_Directions for this task_
Below are some records. Print exactly the lines between the one holding "Task: Copy the BPS integration" and the one holding "This screenshot has width=1316, height=915.", inclusive, and nothing else.

_Supplied entries_
◆ ◆ ◆ ◆
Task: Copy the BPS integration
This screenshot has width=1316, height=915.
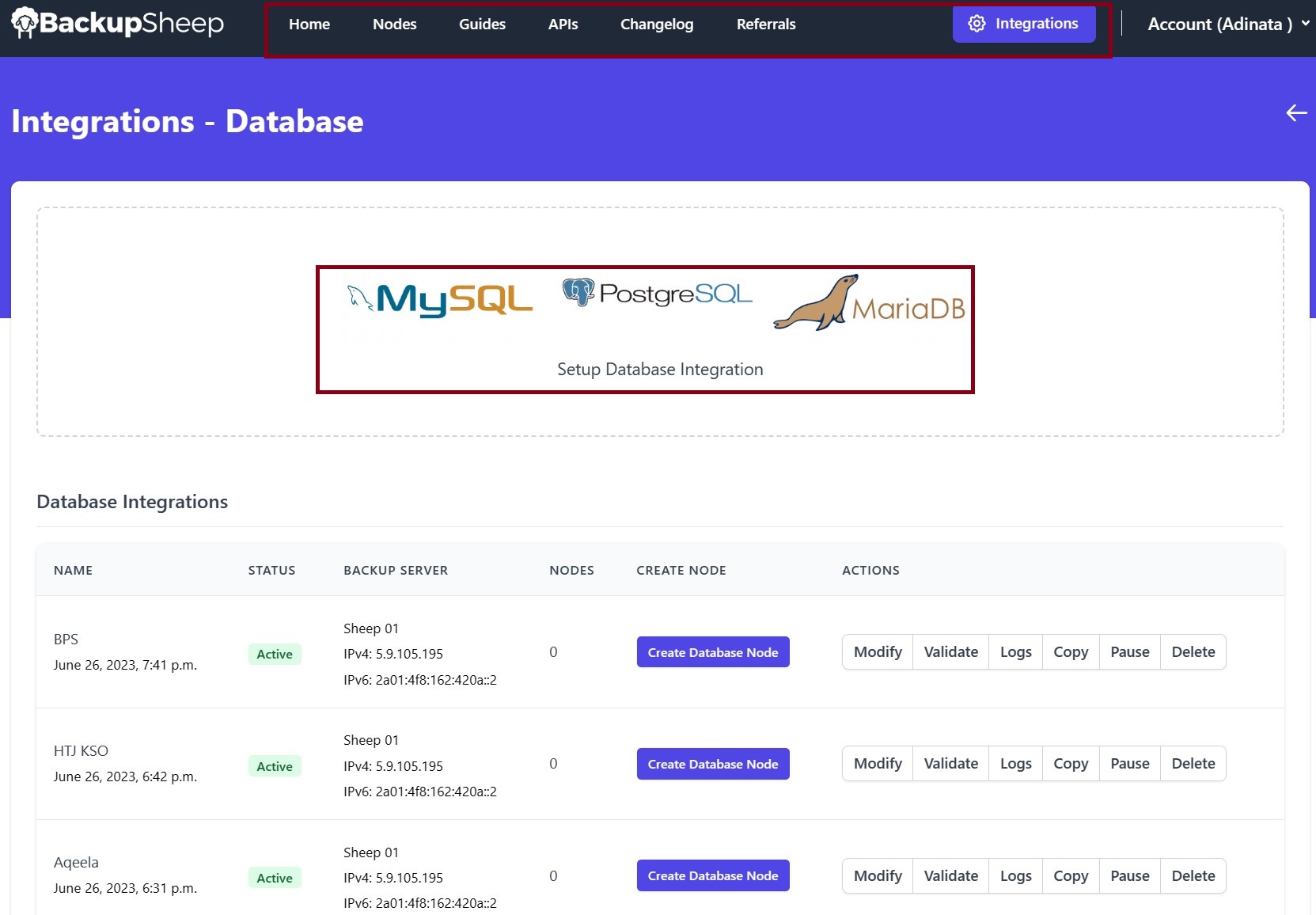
◆ ◆ ◆ ◆
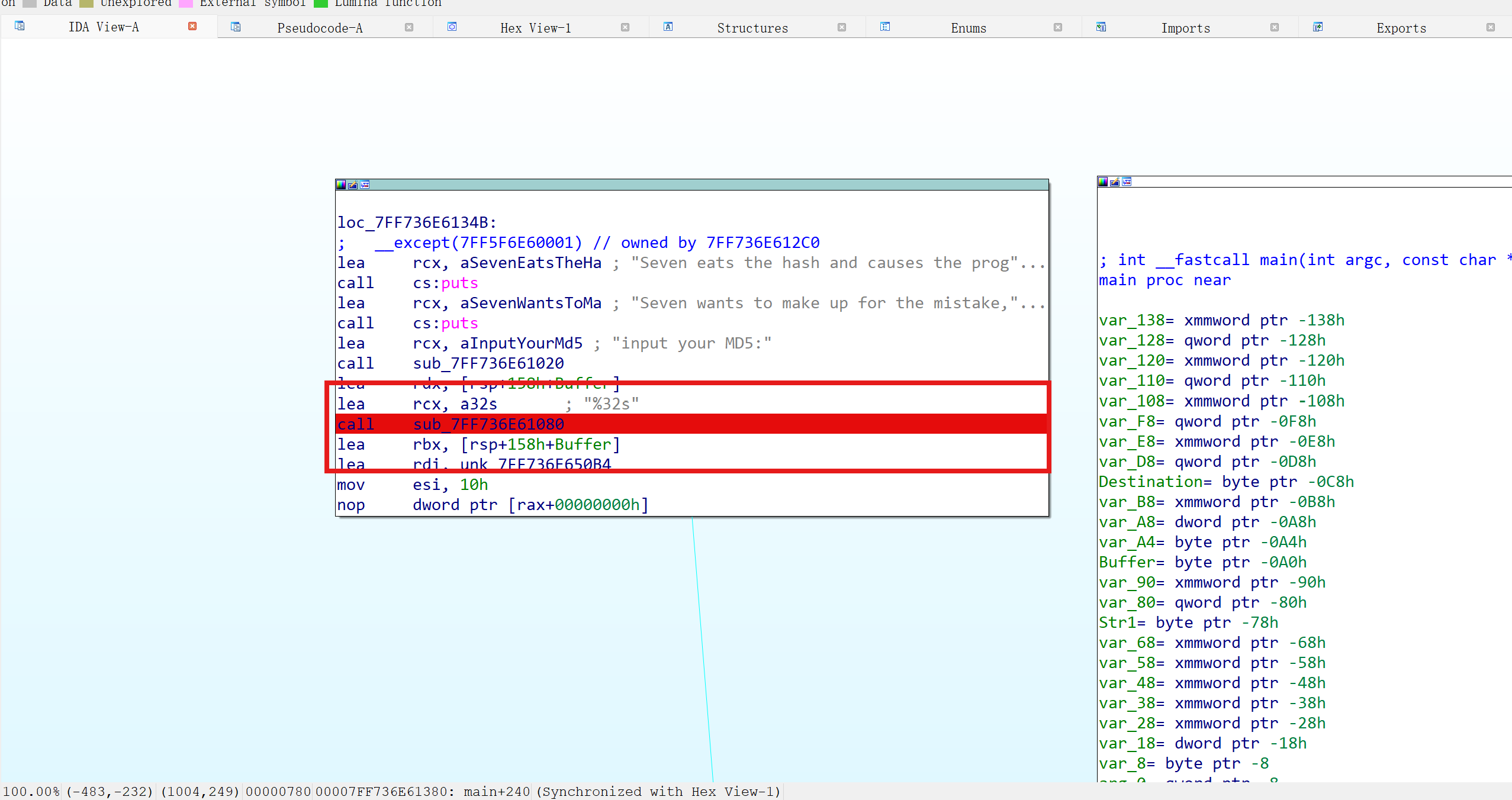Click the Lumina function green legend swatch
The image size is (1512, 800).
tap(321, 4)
◆ ◆ ◆ ◆
_Task result_
Task: Copy the BPS integration
This screenshot has width=1316, height=915.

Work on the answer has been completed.